Both of the Archbishop’s parents were alcoholics and he said his childhood was “disturbing” and “chaotic”. Later, while working in business, her seven-month-old daughter Joanna died in a car accident.

“As we will see as the recession sets in, loss, grief and anxiety are traumas. And the trauma must be crossed. You can’t just do it with the stiff upper lip. “

He said the whole country “must fast” and that it caused “enormous suffering” to many.

When asked how he hoped Britain would recover from the coronavirus crisis, he replied, “We are not doing it with austerity. We don’t do it with class fights. We do this with the community and the common good. And we are not afraid to spend money that will produce a better society. ”

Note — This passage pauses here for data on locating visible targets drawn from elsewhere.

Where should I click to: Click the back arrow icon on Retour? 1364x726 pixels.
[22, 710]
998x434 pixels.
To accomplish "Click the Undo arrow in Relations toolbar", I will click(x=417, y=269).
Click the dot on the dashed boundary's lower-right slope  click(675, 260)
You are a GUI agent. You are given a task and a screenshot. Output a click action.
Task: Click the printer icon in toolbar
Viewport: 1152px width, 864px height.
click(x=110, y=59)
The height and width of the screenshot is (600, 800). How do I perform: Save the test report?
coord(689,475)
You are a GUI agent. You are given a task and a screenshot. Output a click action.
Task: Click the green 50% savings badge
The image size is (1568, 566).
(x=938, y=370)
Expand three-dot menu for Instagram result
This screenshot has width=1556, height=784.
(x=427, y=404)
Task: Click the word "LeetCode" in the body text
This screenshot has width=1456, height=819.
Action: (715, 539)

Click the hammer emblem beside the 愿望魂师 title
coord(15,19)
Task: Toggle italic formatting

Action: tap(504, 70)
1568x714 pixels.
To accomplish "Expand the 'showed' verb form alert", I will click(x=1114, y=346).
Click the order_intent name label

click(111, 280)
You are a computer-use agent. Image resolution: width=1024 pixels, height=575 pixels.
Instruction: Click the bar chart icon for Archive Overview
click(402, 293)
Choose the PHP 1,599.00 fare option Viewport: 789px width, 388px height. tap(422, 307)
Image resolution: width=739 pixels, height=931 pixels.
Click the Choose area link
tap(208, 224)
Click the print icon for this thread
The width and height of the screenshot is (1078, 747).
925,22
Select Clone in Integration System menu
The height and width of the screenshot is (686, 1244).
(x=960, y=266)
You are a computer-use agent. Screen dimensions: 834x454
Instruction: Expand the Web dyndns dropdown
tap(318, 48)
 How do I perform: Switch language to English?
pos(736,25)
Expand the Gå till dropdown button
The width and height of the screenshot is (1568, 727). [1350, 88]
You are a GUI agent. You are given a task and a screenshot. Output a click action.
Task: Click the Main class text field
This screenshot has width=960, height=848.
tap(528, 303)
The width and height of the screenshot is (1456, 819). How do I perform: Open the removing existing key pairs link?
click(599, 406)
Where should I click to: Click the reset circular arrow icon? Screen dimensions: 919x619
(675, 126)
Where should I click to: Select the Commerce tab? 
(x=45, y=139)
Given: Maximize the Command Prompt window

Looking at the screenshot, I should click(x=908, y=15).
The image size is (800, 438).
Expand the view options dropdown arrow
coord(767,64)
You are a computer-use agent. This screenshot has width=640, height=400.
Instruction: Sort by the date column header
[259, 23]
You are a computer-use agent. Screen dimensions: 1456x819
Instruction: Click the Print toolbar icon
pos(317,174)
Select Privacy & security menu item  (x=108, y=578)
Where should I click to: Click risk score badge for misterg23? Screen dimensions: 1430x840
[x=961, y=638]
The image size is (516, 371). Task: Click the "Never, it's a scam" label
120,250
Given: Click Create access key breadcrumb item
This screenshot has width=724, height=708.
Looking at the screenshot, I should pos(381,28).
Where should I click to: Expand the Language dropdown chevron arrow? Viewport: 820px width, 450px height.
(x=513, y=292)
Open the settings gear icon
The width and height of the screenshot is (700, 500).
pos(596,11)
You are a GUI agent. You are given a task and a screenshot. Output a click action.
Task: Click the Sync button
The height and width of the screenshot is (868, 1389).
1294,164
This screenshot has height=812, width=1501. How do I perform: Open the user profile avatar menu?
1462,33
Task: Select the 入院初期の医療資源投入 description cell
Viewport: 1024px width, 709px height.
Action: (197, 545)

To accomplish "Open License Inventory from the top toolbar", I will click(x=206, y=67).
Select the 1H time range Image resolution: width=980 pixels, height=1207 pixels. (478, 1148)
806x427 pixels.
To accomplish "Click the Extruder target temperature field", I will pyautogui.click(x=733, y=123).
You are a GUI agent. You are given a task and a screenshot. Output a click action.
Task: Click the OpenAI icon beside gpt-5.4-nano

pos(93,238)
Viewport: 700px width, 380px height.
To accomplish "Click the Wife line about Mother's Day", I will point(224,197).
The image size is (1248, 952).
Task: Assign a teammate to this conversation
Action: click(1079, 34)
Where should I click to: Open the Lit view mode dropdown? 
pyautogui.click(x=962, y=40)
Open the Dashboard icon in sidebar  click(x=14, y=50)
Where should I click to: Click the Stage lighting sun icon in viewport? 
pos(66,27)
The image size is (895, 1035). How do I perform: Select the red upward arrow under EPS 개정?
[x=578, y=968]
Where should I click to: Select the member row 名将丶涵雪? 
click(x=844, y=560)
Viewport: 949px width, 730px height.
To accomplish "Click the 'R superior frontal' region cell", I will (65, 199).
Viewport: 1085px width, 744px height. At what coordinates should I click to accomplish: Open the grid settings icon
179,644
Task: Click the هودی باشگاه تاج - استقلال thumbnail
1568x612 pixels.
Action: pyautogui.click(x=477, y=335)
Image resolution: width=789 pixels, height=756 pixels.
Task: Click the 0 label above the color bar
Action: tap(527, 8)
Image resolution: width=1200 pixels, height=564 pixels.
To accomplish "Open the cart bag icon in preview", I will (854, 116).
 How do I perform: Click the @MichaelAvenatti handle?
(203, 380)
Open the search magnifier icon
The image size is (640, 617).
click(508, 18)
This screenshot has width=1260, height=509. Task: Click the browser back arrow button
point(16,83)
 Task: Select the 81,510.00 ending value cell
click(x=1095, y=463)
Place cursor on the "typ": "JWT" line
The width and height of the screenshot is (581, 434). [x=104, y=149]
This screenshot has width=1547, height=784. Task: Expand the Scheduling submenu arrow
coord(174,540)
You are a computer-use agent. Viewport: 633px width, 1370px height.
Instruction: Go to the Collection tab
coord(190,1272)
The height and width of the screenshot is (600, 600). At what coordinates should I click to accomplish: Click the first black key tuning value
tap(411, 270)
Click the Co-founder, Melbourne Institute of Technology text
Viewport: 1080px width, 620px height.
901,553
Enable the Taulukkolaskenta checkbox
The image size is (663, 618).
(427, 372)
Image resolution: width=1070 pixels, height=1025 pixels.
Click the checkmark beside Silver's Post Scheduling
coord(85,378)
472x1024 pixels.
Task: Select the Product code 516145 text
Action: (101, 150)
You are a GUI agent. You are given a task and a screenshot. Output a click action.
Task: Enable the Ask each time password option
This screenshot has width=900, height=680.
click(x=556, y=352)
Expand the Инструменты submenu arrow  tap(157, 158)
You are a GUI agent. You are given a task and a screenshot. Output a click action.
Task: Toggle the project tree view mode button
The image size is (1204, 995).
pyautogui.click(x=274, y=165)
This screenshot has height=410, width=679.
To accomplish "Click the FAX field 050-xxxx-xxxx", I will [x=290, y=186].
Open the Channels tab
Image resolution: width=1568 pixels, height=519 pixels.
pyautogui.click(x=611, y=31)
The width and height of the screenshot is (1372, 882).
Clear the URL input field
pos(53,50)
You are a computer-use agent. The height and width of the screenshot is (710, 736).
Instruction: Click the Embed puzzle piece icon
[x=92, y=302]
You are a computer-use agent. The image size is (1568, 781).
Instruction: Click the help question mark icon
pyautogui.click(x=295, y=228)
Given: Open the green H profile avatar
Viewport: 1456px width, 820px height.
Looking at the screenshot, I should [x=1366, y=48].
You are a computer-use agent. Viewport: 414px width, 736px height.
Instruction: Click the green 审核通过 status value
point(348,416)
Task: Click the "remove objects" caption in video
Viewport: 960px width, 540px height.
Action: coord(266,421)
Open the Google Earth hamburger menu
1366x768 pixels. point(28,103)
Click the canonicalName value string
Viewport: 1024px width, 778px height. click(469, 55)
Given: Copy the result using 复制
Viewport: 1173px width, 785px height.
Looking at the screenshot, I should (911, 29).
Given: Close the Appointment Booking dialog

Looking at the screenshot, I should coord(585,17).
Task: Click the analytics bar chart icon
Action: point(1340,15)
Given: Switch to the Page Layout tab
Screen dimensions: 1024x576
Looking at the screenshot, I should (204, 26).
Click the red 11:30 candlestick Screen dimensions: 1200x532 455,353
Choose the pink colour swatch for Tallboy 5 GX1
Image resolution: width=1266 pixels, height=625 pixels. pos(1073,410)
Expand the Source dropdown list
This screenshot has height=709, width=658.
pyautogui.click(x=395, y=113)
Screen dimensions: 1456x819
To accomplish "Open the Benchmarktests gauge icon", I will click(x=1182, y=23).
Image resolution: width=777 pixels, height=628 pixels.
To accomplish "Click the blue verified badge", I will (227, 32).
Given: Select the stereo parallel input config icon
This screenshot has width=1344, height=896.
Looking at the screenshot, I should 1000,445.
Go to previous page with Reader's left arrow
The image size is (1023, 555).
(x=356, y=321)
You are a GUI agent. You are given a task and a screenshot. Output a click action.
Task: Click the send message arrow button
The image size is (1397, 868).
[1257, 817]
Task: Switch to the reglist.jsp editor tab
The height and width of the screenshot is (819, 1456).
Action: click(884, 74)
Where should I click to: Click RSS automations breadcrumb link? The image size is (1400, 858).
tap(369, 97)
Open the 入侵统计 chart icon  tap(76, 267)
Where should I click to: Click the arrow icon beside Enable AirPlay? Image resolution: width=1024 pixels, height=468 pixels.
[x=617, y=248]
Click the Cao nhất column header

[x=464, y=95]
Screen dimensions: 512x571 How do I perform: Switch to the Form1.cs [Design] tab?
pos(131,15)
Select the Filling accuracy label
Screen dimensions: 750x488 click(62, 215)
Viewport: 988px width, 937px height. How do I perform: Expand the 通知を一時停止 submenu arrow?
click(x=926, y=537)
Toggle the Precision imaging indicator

The Archbishop has chosen to take up a theme running through his book “Dethroning Mammon” published four years ago: that wealth is not an idol to be venerated but an asset to be deployed for the benefit of all.

He is likely to infuriate some politicians who will reject his remarks as irresponsible and do not recognize the harmful effect of large deficits.

But he does have a particular glimpse of the impact of austerity – the Church of England educating one in five elementary school students, running a large number of food banks and engaging in a series of social projects aimed at supporting disadvantaged young and old people. and disadvantaged areas of the country.

This is why he believes that the burden of rebuilding Britain after the pandemic should not “fall on the shoulders of those who already show up at food banks”.